Hello R-devel,
Currently on Unix-like systems, Sys.which incorporates the absolute
path to the `which` executable, obtained at the configure stage:
## hopefully configure found [/usr]/bin/which
which <- "@WHICH@"
if (!nzchar(which)) {
warning("'which' was not found on this platform")
This poses a problem for the Spack package manager and software
distribution. In Spack, like in Nix, Guix, and GoboLinux, packages live
under their own path prefixes, which look like the following:
Unfortunately, Spack packages are expected to get relocated, changing
the path prefix and invalidating stored paths, including the path to
`which`: <https://github.com/spack/spack/issues/41953>.

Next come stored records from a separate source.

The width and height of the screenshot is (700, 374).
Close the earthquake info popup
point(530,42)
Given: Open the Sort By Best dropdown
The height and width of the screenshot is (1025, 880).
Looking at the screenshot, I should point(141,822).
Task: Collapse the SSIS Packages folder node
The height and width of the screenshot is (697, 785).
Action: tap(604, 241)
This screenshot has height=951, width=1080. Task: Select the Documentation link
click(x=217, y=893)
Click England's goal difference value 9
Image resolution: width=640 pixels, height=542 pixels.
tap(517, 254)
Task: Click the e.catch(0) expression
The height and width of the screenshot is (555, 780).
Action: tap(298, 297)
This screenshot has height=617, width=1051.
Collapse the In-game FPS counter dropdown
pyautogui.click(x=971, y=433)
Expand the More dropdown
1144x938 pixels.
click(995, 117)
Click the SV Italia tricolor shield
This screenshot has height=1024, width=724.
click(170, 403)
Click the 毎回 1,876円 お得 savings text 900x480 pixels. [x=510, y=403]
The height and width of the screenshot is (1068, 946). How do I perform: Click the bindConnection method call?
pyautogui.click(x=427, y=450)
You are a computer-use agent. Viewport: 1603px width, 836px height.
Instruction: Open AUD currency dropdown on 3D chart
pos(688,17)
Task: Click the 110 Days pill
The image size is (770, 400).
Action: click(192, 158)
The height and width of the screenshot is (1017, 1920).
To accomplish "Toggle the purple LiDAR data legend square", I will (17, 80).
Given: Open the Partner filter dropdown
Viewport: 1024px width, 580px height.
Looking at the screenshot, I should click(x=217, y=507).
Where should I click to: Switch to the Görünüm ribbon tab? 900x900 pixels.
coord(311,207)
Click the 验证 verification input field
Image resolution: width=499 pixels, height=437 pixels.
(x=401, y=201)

Harmen Stoppels, who is not subscribed to R-devel but interested in
making R work in Spack, currently creates a symlink to `which`
<https://github.com/r-devel/r-svn/pull/151> as part of a patch to R.
What would be the minimally disruptive way to avoid this dependency or
at least make it easier to fix post-factum, during relocation? What
would be the pitfall if Sys.which() were to find `which` on the $PATH
by itself, without remembering the full path?
Ivan,
I suspect that the `which' case is just the tip of the iceberg - generally, R expects all tools it detects at configure time to be callable, just to list a few from a running session:
PAGER /usr/bin/less
R_BROWSER /usr/bin/open
R_BZIPCMD /usr/bin/bzip2
R_GZIPCMD /usr/bin/gzip
R_PDFVIEWER /usr/bin/open
R_QPDF /Library/Frameworks/R.framework/Resources/bin/qpdf
R_TEXI2DVICMD /usr/local/bin/texi2dvi
R_UNZIPCMD /usr/bin/unzip
R_ZIPCMD /usr/bin/zip
SED /usr/bin/sed
TAR /usr/bin/tar
I would claim it is not an unreasonable expectation that the user doesn't delete tools after R was built. Obviously it is tedious, but Spack may need to patch all absolute paths if it wants to relocate things (it's not easy as it includes all linker paths as well FWIW) - they must be doing something like that already as even the R start-up script uses absolute paths:
$ grep ^R_ /Library/Frameworks/R.framework/Resources/bin/R
R_HOME_DIR=/Library/Frameworks/R.framework/Resources
R_HOME="${R_HOME_DIR}"
R_SHARE_DIR=/Library/Frameworks/R.framework/Resources/share
R_INCLUDE_DIR=/Library/Frameworks/R.framework/Resources/include
R_DOC_DIR=/Library/Frameworks/R.framework/Resources/doc
R_binary="${R_HOME}/bin/exec${R_ARCH}/R"
That said, WHICH is a mess - it may make sense to switch to the command -v built-in which is part of POSIX (where available - which is almost everywhere today) which would not require an external tool, but as noted I don't think this is the only problem Spack has... (and that's just core R - even a bigger can of worms with R packages :P).
Cheers,
Simon
On Jan 11, 2024, at 8:43 AM, Ivan Krylov via R-devel <r-devel at r-project.org> wrote:
Hello R-devel,
Currently on Unix-like systems, Sys.which incorporates the absolute
path to the `which` executable, obtained at the configure stage:
## hopefully configure found [/usr]/bin/which
which <- "@WHICH@"
if (!nzchar(which)) {
warning("'which' was not found on this platform")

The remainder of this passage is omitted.